My attending tells a patient trying to quit that she must take a certain pill that will decrease her drug cravings. He says it is mostly covered by insurance, but that there will be a copay of about one hundred dollars a week.
The patient freaks out. “A hundred dollars a week? There’s no way I can get that much money!”
My attending asks the patient how much she spends on heroin.
The patient gives a number like thirty or forty dollars a day, every day.
My attending notes that this comes out to $210 to $280 dollars a week, and suggests that she quit heroin, take the anti-addiction pill, and make a “profit” of $110.
At this point the patient always shoots my attending an incredibly dirty look. Like he’s cheating somehow. Just because she has $210 a week to spend on heroin doesn’t mean that after getting rid of that she’d have $210 to spend on medication. Sure, these fancy doctors think they’re so smart, what with their “mathematics” and their “subtracting numbers from other numbers”, but they’re not going to fool her.
At this point I accept this as a fact of life. Whatever my patients do to get money for drugs – and I don’t want to know – it’s not something they can do to get money to pay for medication, or rehab programs, or whatever else.
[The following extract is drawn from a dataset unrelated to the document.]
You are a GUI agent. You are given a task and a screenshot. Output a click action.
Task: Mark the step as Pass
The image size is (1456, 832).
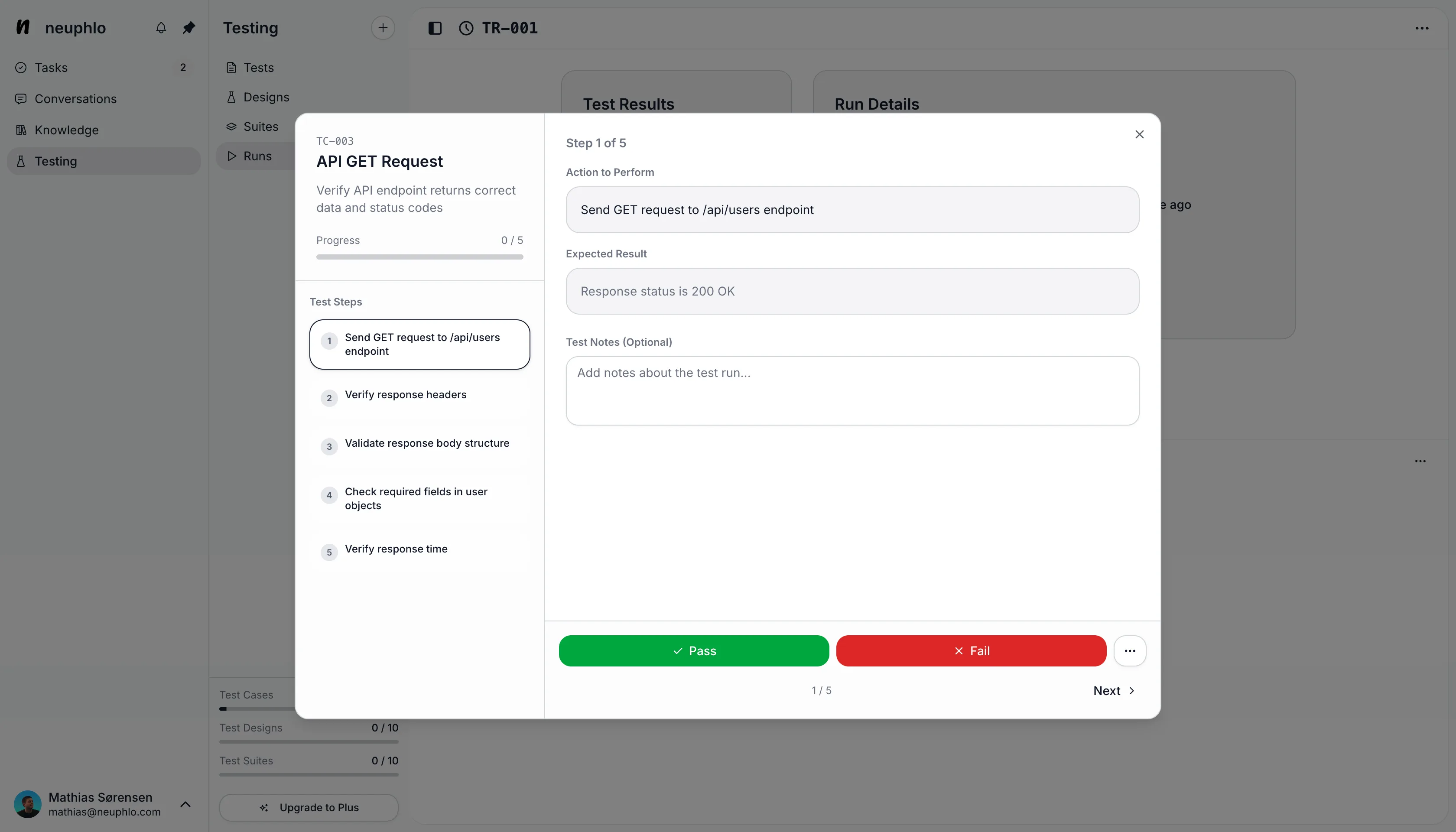693,651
I don’t even think it’s consciously about them caring less about medication than about drugs, I think that they would be literally unable to summon the motivation necessary to get that kind of cash if it were for anything less desperate than feeding an addiction.
There’s a rationalist saying about making a desperate effort, as if the life of your child was at stake. Nowadays I tend to think of this in terms of “Make a desperate effort, as if you were a heroin addict and your next fix depended on it.”
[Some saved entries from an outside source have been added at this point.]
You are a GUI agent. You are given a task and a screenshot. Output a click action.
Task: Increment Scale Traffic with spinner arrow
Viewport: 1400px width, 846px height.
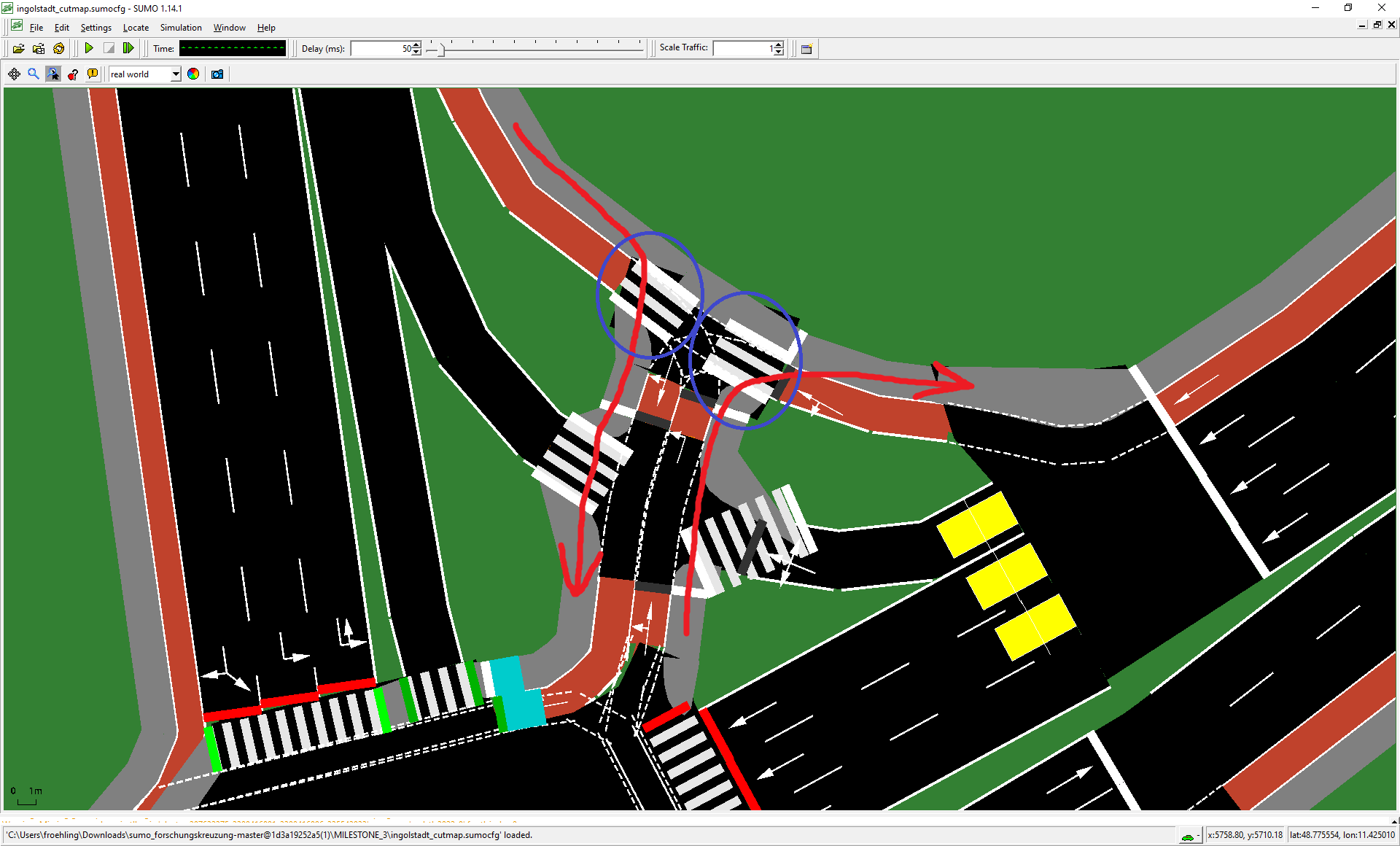click(x=777, y=44)
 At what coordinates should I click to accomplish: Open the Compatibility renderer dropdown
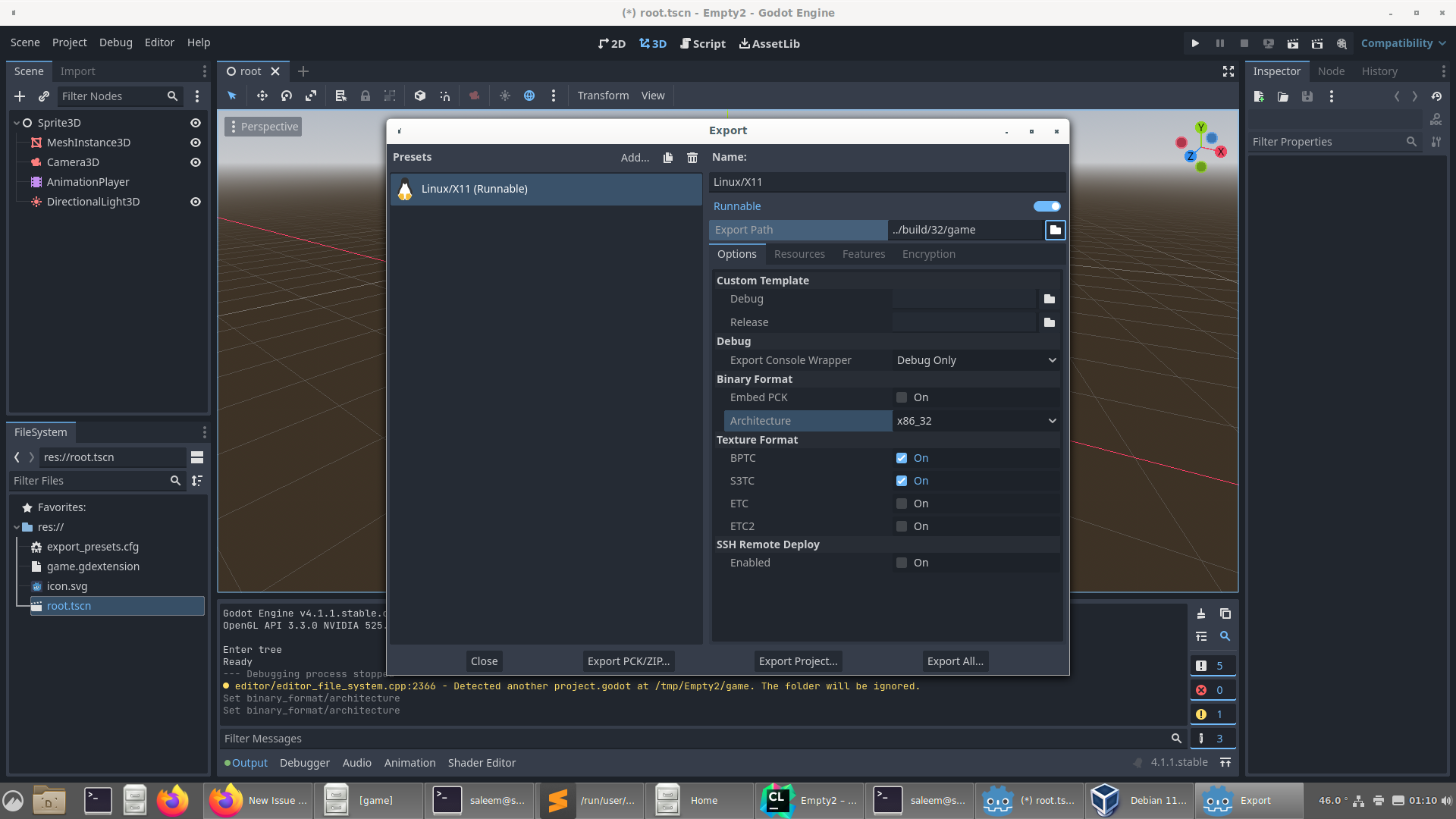pos(1403,43)
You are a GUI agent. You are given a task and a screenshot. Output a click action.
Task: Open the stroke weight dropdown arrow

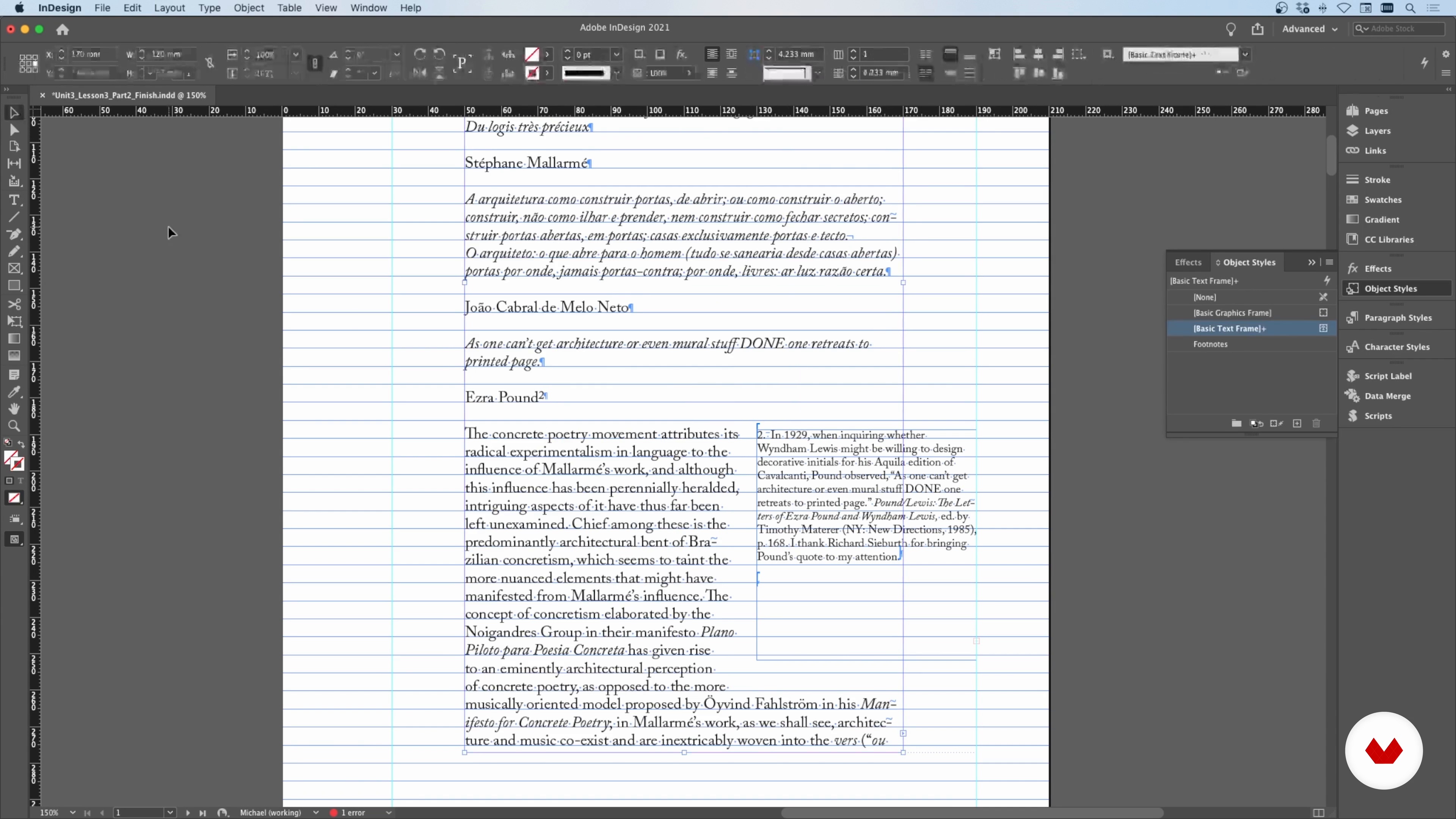click(617, 54)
Anyway, it might sound like I’m mocking my patients, but I’m not. I’m meandering my way into an apology.
I have had a really busy few months. I think it will be letting up soon, but I’m not sure. And I’ve told a lot of people who needed things from me, for one reason or another, “I’m sorry, I’m too busy to take care of this right now.”
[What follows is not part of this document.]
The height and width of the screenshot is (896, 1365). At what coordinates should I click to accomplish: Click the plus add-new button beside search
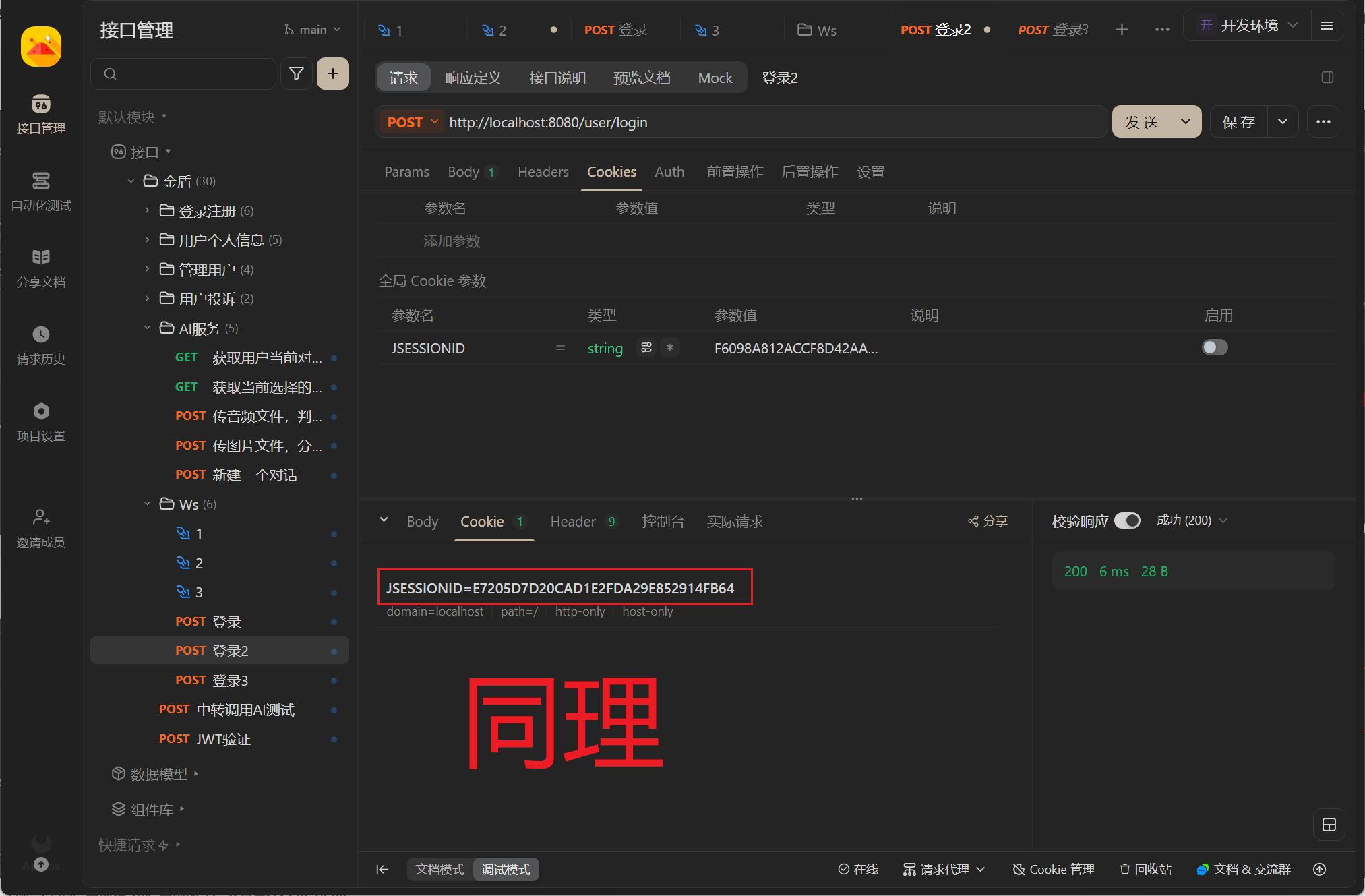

And I worry that some of those people read my blog and think “Wait, if you have enough time to write blog posts nearly every day, some of which are up to six thousand words long, why don’t you have enough time to do a couple of hours work for me?”
And the answer is – you fancy doctors with your mathematics and subtraction might say that I could just take a couple of hours away from blogging and use those free hours to write that one thing or analyze that one study or whatever, but you’re not going to fool me.
Just as drugs mysteriously find their own non-fungible money, enjoyable activities mysteriously find their own non-fungible time. If I had to explain it, I’d say the resource bottleneck isn’t time but energy/willpower, and that these look similar because working hard saps energy/willpower and relaxing for a while restores it, so when I have less time I also have less energy/willpower. But some things don’t require energy/willpower and so are essentially free. Writing this is my addiction, so it’s free. Doesn’t mean anything else is.
This is unfair to you guys, but I should be substantially less busy in the next couple of weeks and we can see what happens.